Rare boxed set of remedies from the Uffizi fonderia, preserved in the Museo Storico Nazionale
dell'Arte Sanitaria (Rome), and shown at the Uffizi exhibit: L’alchimia e le arti. La Fonderia degli
Uffizi: da laboratorio a stanza delle meraviglie (December 12, 2012 – February 3, 2013)

I am interested in these recipes because I want to know why she collected them, what she did with them, and how they might reflect women's role (or anyone outside of university/institutional medicine, like the court's role) in the development of early modern science and medicine. Anna Maria Luisa’s recipes attest to the avid pursuit of alchemical and technical “secrets” at the Medici court.
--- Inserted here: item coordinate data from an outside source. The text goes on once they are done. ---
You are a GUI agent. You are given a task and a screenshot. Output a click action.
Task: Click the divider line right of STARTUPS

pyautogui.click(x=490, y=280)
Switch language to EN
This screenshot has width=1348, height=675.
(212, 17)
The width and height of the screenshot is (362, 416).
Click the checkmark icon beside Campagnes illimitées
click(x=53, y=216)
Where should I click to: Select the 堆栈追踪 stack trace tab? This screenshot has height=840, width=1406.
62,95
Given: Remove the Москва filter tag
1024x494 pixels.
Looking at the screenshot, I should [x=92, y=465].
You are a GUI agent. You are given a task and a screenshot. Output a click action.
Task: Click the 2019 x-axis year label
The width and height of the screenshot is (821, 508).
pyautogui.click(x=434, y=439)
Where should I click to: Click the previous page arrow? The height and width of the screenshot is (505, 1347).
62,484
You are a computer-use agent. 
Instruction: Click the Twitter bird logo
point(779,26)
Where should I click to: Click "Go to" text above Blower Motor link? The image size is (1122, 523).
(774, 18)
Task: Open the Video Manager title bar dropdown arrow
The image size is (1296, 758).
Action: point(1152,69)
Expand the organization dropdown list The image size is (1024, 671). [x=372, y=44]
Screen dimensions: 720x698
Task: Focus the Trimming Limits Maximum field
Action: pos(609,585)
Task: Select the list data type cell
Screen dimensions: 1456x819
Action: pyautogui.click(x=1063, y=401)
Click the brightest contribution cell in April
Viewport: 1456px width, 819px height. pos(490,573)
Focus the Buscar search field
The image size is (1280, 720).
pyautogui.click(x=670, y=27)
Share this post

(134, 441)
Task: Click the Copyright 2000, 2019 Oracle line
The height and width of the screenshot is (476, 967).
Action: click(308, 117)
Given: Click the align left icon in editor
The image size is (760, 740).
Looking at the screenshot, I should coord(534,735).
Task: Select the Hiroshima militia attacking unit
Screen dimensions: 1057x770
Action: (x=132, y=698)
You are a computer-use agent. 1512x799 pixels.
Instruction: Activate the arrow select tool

The patronage of science and medicine not only highlighted the Medici’s splendor and command of nature, it also produced tangible products, like fever waters. As a member of the Medici family, Anna Maria Luisa had access to these recipes to add to her own collection, to gift for diplomatic relationships, or to exchange for other recipes.


Hope you enjoyed this brief introduction to the woman I spend a lot of time with in the archives and I promise to share more as my research develops!